§ WHAT THE EXERCISE ASKS
Copy the data verbatim, everything from the line containing "This screenshot has height=701, width=1371." down to the line containing "Action: pyautogui.click(x=77, y=53)", with both of those lines included.

§ EXERCISE DATA
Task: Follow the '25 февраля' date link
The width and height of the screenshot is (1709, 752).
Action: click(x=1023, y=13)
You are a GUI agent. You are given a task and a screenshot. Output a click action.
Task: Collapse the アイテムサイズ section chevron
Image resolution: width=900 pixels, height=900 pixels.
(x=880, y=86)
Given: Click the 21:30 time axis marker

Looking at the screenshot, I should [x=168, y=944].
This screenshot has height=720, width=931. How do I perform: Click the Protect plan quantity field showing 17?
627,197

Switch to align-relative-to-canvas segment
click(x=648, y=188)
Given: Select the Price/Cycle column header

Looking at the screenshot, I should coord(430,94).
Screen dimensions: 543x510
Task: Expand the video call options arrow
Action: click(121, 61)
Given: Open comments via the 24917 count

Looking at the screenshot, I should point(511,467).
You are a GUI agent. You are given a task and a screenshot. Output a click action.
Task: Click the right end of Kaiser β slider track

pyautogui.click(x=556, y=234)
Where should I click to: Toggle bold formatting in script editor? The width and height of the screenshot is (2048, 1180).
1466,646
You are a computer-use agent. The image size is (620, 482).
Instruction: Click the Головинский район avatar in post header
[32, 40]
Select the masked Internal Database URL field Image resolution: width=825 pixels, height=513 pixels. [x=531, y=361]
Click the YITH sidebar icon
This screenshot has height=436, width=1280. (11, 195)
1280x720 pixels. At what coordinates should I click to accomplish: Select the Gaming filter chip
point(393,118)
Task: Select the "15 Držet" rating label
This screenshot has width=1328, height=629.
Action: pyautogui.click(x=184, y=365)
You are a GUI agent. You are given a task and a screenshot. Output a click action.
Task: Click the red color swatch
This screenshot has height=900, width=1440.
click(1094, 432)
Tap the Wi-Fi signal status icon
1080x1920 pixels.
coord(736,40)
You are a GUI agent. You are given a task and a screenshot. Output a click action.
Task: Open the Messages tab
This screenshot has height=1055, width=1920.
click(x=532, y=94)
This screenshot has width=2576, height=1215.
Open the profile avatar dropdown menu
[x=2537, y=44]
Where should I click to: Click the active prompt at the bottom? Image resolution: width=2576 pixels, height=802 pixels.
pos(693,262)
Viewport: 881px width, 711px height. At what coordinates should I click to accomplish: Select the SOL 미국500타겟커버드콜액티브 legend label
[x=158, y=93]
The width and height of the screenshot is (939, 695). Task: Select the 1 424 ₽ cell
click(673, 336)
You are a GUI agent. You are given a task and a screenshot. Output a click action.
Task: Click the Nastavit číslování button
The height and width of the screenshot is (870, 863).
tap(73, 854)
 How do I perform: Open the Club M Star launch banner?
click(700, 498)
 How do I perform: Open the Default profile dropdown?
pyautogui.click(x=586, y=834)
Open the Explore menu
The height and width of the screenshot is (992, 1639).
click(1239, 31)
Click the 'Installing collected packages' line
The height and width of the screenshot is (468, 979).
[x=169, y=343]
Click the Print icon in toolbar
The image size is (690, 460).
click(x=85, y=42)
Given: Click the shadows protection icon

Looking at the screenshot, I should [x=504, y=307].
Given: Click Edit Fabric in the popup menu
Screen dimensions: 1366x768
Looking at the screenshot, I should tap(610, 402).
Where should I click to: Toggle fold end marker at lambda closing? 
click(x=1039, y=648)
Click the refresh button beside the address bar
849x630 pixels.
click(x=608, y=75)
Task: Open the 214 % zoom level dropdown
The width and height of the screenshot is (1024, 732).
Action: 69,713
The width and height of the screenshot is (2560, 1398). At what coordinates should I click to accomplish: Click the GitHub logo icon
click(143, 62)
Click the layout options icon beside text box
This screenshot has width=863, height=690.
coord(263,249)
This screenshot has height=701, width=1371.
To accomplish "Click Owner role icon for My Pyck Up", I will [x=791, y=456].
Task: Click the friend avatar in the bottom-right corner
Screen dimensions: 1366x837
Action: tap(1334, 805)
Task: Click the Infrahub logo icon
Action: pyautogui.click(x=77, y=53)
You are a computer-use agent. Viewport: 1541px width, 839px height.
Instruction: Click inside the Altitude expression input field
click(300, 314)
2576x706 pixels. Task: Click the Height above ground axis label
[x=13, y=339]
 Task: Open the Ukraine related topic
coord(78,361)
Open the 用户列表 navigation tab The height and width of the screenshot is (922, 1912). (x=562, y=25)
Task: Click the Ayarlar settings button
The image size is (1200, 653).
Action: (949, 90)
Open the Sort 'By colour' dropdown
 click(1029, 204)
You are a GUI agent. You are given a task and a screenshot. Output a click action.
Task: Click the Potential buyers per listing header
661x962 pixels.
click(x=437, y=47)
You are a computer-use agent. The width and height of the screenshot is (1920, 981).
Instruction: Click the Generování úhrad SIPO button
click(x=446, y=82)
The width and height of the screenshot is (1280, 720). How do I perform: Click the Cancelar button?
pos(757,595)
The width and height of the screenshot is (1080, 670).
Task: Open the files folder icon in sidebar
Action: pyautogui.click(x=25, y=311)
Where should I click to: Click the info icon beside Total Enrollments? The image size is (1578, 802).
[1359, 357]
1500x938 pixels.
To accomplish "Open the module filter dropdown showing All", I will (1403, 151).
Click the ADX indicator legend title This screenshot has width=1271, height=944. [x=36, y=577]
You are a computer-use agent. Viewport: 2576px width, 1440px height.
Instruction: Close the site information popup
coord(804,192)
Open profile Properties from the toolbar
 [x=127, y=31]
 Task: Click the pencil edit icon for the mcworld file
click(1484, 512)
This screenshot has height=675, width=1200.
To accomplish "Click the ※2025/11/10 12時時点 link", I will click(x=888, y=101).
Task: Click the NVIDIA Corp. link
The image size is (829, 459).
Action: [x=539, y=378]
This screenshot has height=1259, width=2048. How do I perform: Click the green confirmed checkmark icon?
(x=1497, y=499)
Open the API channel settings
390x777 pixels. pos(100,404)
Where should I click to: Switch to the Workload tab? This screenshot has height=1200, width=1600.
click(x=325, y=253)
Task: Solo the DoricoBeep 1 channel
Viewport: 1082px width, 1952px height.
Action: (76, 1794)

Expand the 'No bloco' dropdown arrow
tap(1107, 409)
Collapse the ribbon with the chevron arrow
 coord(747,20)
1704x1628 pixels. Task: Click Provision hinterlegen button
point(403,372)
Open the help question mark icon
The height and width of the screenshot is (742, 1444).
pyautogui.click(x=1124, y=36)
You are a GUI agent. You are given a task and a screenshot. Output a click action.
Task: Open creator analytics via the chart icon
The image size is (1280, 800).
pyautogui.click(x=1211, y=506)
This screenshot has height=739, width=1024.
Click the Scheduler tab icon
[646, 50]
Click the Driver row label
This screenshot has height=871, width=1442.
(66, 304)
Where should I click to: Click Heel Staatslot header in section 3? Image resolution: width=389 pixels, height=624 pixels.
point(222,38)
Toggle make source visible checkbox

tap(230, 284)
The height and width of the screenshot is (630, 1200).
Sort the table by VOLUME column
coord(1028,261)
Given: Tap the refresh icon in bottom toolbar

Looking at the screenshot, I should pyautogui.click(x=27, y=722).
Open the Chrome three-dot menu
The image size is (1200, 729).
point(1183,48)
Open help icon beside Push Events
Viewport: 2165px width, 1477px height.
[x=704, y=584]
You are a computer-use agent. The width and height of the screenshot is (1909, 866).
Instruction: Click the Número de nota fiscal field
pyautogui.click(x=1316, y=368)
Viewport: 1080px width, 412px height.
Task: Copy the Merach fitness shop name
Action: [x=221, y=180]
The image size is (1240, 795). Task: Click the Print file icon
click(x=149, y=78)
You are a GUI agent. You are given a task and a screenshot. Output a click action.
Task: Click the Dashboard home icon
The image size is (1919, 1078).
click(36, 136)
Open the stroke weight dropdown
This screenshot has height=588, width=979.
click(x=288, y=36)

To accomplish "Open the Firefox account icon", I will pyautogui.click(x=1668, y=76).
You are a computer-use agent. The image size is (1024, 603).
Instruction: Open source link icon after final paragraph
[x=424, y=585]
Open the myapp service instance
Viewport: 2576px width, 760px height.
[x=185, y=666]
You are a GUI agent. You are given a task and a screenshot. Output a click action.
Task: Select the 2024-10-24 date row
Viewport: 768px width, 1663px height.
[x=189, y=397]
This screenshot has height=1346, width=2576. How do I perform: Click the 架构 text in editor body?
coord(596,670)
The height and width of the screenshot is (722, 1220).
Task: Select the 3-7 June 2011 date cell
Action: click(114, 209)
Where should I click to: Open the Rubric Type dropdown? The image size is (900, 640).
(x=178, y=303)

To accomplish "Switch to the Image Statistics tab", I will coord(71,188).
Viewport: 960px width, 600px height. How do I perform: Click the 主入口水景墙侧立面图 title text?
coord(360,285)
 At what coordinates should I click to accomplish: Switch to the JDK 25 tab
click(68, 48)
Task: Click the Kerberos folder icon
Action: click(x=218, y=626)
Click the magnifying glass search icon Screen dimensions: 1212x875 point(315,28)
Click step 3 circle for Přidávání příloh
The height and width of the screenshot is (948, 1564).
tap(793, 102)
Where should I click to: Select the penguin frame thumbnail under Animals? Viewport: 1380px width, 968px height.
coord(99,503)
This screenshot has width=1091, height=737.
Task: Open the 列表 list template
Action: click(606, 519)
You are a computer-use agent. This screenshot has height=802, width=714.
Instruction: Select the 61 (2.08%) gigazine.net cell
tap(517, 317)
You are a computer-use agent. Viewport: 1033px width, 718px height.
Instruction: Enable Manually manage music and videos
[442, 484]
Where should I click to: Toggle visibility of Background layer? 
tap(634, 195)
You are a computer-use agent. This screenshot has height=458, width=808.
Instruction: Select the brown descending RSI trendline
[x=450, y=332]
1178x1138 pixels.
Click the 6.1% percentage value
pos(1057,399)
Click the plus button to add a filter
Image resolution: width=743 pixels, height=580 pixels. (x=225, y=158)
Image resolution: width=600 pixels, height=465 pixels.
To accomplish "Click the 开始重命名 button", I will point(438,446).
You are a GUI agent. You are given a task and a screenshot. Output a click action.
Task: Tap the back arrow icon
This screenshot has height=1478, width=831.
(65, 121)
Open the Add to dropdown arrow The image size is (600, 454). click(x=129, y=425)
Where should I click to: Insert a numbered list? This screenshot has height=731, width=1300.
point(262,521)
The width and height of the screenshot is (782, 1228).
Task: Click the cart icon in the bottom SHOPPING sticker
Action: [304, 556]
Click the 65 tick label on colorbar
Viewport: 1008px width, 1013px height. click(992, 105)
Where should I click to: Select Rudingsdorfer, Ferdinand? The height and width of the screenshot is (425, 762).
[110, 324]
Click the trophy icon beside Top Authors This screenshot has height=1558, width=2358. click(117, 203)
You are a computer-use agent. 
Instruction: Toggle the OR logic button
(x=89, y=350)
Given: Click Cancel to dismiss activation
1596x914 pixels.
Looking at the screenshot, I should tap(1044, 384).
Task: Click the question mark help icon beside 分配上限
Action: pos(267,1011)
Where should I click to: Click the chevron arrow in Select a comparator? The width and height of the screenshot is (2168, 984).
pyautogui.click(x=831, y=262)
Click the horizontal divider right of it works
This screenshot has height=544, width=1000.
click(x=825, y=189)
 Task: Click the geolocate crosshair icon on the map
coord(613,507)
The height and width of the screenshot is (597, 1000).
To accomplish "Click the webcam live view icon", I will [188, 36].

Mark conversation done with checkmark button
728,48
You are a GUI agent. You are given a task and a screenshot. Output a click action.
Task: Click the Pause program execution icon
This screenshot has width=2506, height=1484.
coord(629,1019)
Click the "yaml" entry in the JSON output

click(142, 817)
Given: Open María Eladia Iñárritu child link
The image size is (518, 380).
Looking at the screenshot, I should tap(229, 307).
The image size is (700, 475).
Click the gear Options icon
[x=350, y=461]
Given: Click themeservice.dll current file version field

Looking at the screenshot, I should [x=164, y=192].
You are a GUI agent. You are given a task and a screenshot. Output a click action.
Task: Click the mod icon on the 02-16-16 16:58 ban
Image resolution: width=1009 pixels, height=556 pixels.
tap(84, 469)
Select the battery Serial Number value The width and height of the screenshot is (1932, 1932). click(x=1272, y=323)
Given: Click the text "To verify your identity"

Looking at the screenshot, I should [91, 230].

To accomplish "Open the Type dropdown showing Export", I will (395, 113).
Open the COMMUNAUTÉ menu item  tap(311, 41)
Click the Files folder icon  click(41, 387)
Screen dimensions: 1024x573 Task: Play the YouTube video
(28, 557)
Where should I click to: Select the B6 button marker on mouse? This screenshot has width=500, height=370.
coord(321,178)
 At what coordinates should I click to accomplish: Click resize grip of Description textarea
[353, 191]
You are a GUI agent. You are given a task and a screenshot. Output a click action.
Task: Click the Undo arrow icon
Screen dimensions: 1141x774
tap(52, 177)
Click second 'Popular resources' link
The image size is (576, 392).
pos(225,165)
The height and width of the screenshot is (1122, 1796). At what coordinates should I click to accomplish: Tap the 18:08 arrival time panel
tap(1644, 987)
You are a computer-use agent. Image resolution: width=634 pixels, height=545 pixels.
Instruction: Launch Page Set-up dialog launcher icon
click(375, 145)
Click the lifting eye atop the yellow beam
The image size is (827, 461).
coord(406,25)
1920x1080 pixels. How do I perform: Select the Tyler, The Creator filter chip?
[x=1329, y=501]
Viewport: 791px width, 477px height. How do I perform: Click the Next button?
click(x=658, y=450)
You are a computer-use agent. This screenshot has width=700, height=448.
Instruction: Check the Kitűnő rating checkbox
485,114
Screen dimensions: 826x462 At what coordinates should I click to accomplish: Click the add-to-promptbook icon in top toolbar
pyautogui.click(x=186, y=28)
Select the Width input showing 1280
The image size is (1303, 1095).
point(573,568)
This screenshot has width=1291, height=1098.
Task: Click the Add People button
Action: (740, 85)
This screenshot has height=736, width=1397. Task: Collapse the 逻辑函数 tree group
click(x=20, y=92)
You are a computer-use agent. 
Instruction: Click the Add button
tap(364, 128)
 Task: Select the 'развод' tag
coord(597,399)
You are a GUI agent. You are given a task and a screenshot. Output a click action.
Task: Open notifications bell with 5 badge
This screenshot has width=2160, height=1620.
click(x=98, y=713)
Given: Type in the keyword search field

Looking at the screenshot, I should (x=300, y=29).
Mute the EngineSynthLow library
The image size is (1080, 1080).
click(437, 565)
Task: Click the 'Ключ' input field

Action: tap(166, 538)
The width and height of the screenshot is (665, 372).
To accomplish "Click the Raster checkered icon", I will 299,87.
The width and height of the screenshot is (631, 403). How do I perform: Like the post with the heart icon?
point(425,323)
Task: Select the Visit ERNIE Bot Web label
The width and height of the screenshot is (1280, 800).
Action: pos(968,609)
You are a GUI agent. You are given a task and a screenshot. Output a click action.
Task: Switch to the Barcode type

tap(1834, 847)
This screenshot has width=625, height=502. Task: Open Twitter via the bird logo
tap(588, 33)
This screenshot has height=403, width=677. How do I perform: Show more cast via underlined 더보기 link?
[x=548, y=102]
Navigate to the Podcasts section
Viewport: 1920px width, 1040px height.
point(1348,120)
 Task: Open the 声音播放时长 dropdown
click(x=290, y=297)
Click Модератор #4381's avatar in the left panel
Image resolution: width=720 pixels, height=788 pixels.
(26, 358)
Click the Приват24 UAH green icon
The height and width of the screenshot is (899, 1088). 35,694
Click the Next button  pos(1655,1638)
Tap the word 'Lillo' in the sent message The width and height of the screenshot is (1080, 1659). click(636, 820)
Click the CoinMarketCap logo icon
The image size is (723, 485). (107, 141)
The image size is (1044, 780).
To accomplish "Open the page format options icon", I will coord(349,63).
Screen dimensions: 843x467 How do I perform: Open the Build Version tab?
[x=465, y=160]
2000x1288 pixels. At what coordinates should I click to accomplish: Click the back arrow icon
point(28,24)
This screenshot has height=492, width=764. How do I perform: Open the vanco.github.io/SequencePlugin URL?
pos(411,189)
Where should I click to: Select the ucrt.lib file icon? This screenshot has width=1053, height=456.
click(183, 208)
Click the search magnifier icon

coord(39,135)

§ RESPONSE BELOW
This screenshot has height=701, width=1371.
To accomplish "Click Owner role icon for My Pyck Up", I will [x=791, y=456].
Task: Click the friend avatar in the bottom-right corner
Screen dimensions: 1366x837
Action: tap(1334, 805)
Task: Click the Infrahub logo icon
Action: pyautogui.click(x=77, y=53)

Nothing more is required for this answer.